Saved data entries:
>>>
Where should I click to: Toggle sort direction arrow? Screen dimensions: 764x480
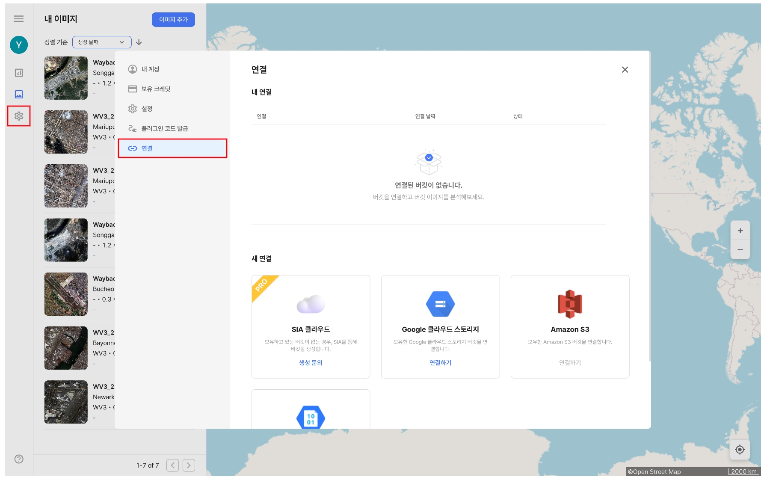(x=139, y=42)
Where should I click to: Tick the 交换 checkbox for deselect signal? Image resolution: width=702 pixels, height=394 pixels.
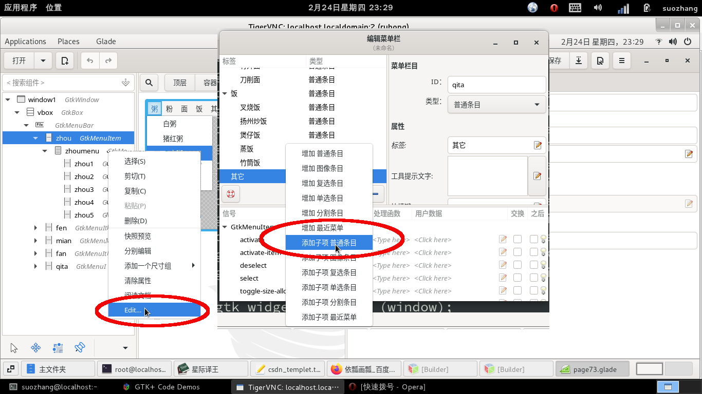tap(517, 265)
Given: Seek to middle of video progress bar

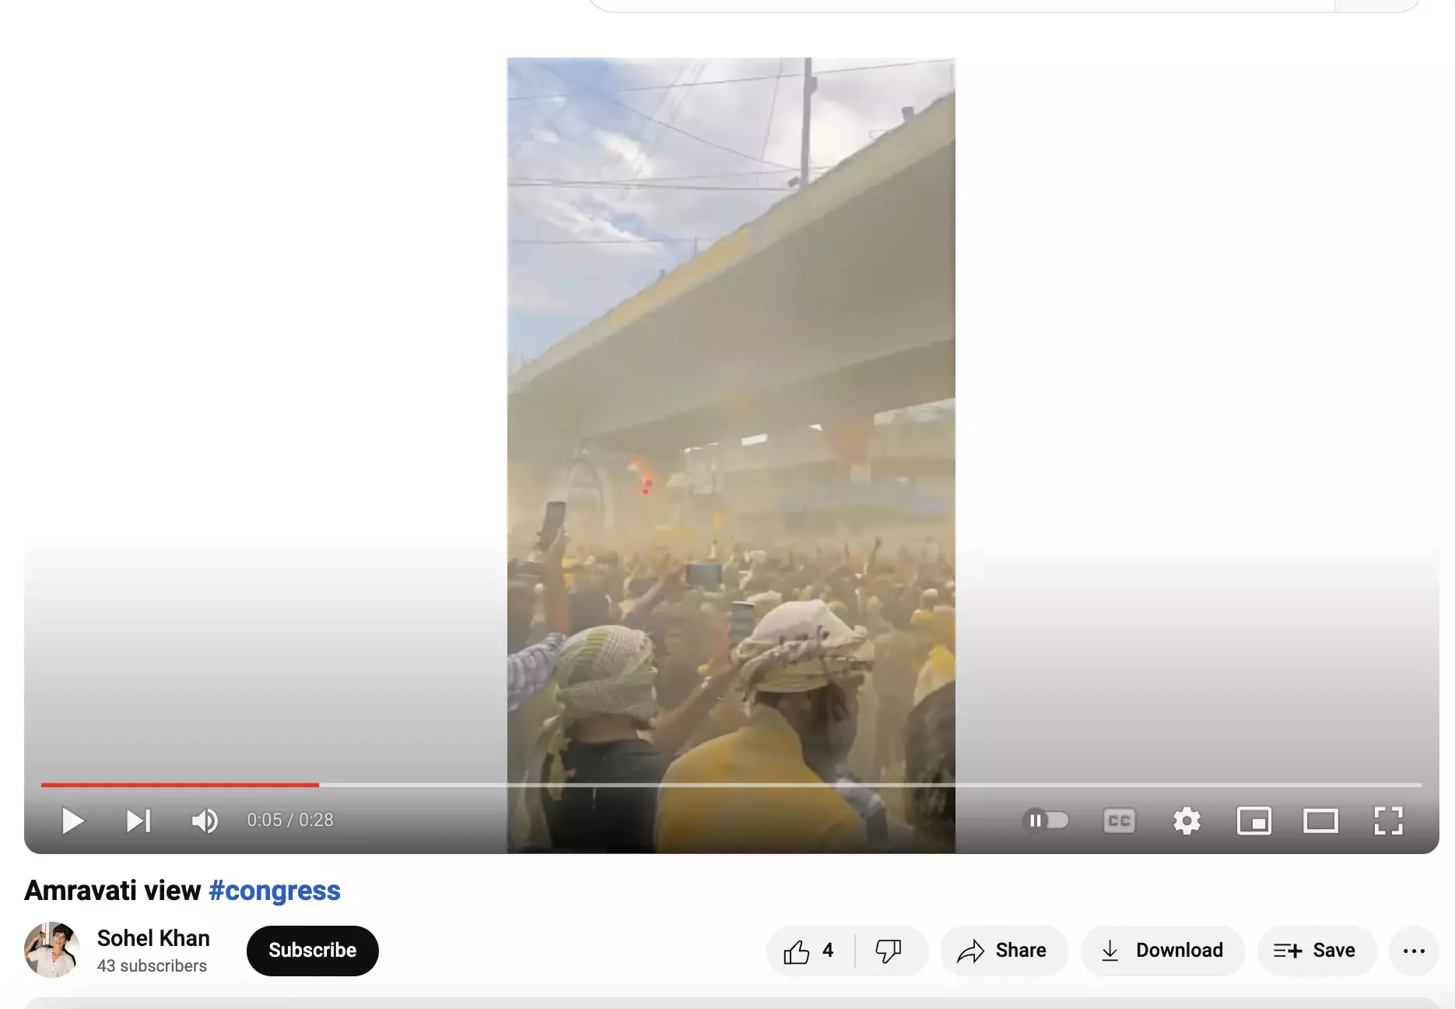Looking at the screenshot, I should tap(731, 785).
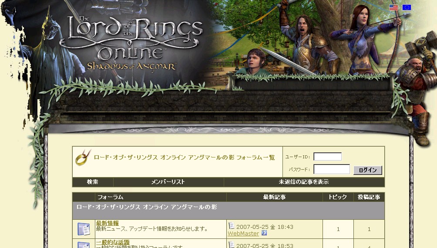Viewport: 437px width, 248px height.
Task: Click the EU flag language icon
Action: [407, 7]
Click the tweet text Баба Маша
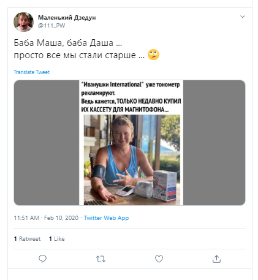Image resolution: width=258 pixels, height=280 pixels. [x=38, y=43]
<<<
• YOUR TASK
I'd like the data above duplicated exactly, with no pictures included.

• TASK OUTPUT
Where should I click to: Toggle sort direction arrow? Screen dimensions: 764x480
(x=139, y=42)
Where should I click to: Tick the 交换 checkbox for deselect signal? Image resolution: width=702 pixels, height=394 pixels.
tap(517, 265)
Given: Seek to middle of video progress bar

Looking at the screenshot, I should tap(731, 785).
Viewport: 437px width, 248px height.
Task: Click the EU flag language icon
Action: [407, 7]
Click the tweet text Баба Маша
Image resolution: width=258 pixels, height=280 pixels. [x=38, y=43]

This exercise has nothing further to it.